La institución se organiza en torno a una serie de relatos. Son los mitos que una sociedad actualiza a través de ritos como el del arte. Una historia necesita actualizarse a través de prácticas colectivas. Durante siglos el teatro ha sido la expresión literal de esta necesidad de celebración de la historia a través de la imaginación. Si el teatro íntimo y personal de Darger es hoy una pieza de museo, el reto de la institución consiste en activar su teatro íntimo y personal, como se hacía en el trabajo de Teatro Ojo, de manera que continúe vivo a través de su uso y formas de hacer. Este modo no está exento de la corrupción a la que está sujeto todo lo histórico, y en la que el arte y la propia institución es un campo abonado. La contradicción del término “instituciones oficiales” es una clara expresión de estos procesos de corrupción, y más en el caso del arte.

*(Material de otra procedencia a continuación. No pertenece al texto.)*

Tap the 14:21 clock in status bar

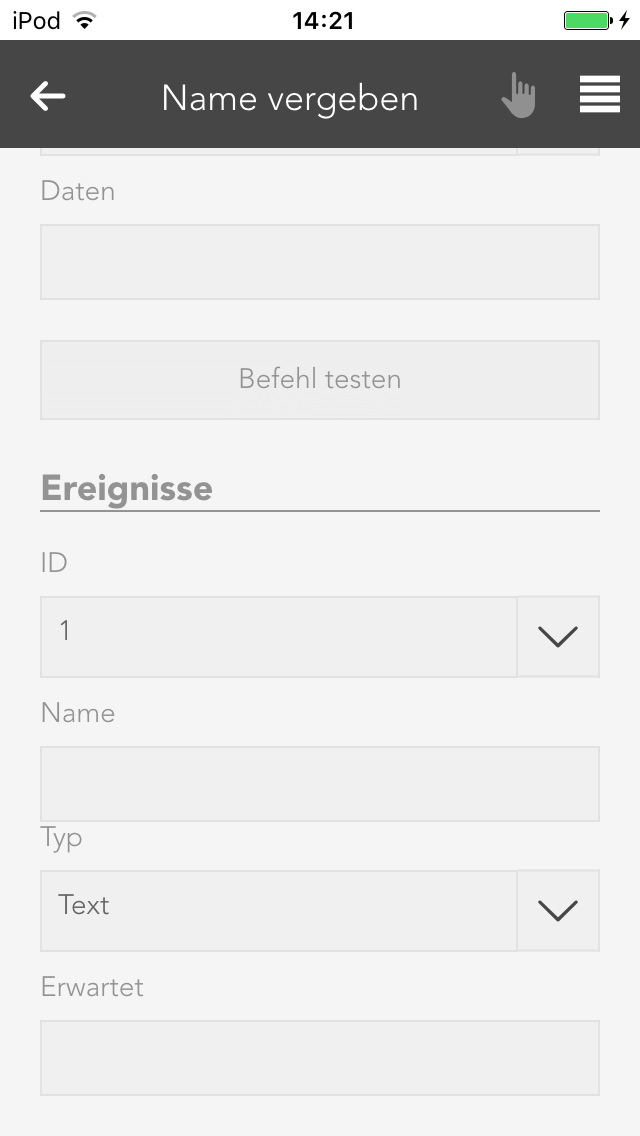(x=322, y=20)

Una institución en tanto que proceso vivo implica un ejercicio de empoderamiento colectivo que funciona con recursos públicos, cuyo fin debería ser plantear espacios de transición y contaminación entre el mundo de fuera y lo ya instituido. La obra de Darger constituye hoy una de las referencias de un modo de entender y usar la actividad artística desde fuera del mundo del arte. Sin embargo, esta perspectiva es la que nos proyecta hoy la institución artística. Si alguien le hubiera dicho a Henry Darger que quien le estaba mirando era en realidad la institución artística, hubiera pensado que el loco era efectivamente quien le miraba, dios, el padre, la ley, la historia, la institución o el medio público al que nos asomamos cada mañana.